* **PROBLEM REQUIREMENTS**:
Reproduce the records below exactly, leaving out any pictures.

* **THE RECORDS**:
"""
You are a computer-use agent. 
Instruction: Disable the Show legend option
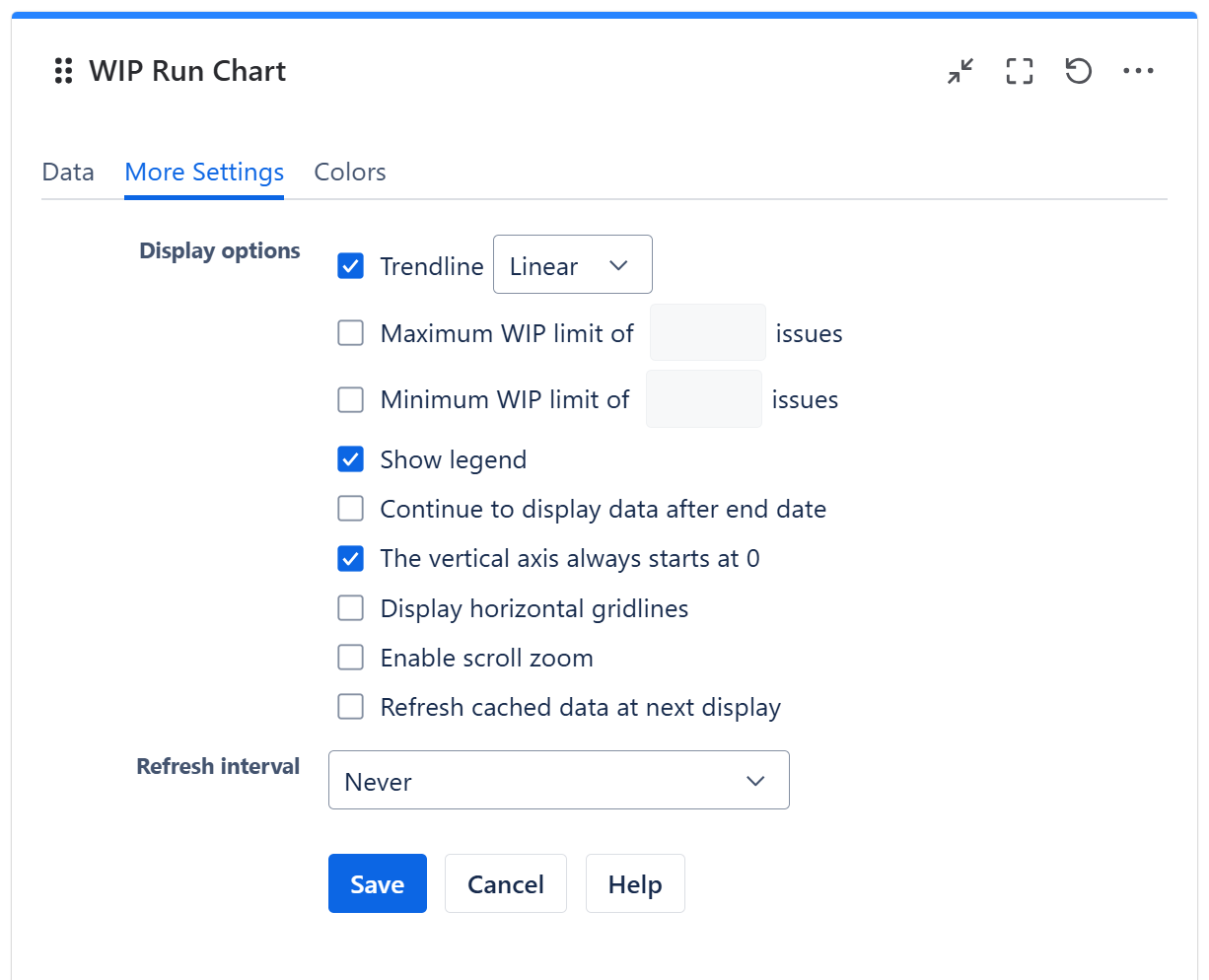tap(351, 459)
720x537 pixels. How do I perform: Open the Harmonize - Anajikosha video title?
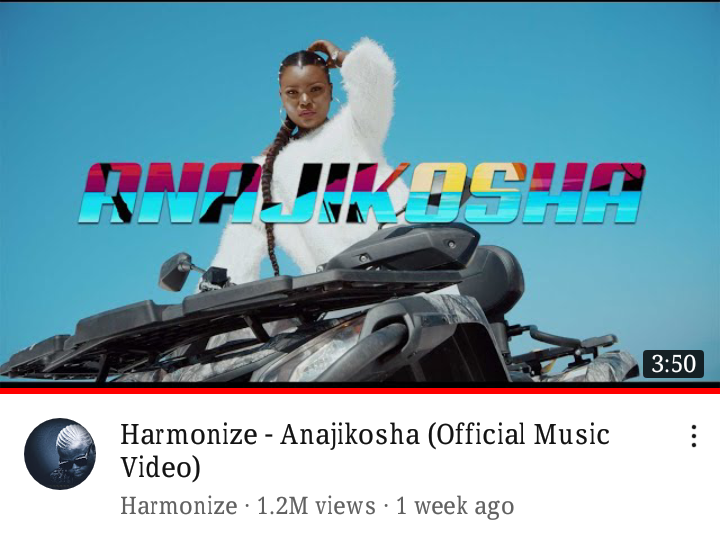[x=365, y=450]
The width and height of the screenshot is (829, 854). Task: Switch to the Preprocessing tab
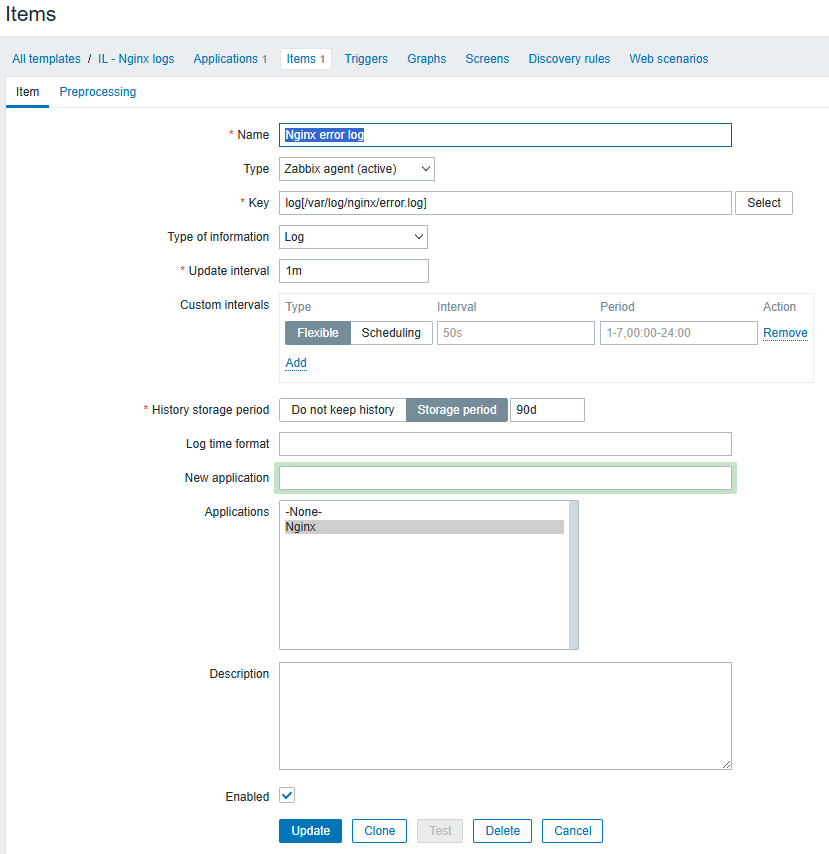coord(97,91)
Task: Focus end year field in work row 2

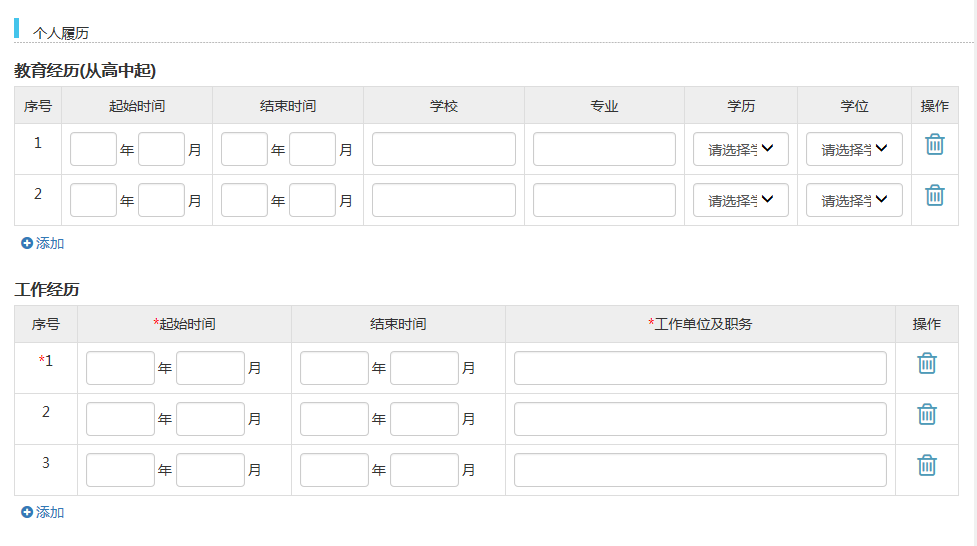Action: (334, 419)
"""
* **REPLY TO THE TASK**:
You are a computer-use agent. 
Instruction: Disable the Show legend option
tap(351, 459)
720x537 pixels. How do I perform: Open the Harmonize - Anajikosha video title?
[x=365, y=450]
The width and height of the screenshot is (829, 854). Task: Switch to the Preprocessing tab
coord(97,91)
Task: Focus end year field in work row 2

Action: (334, 419)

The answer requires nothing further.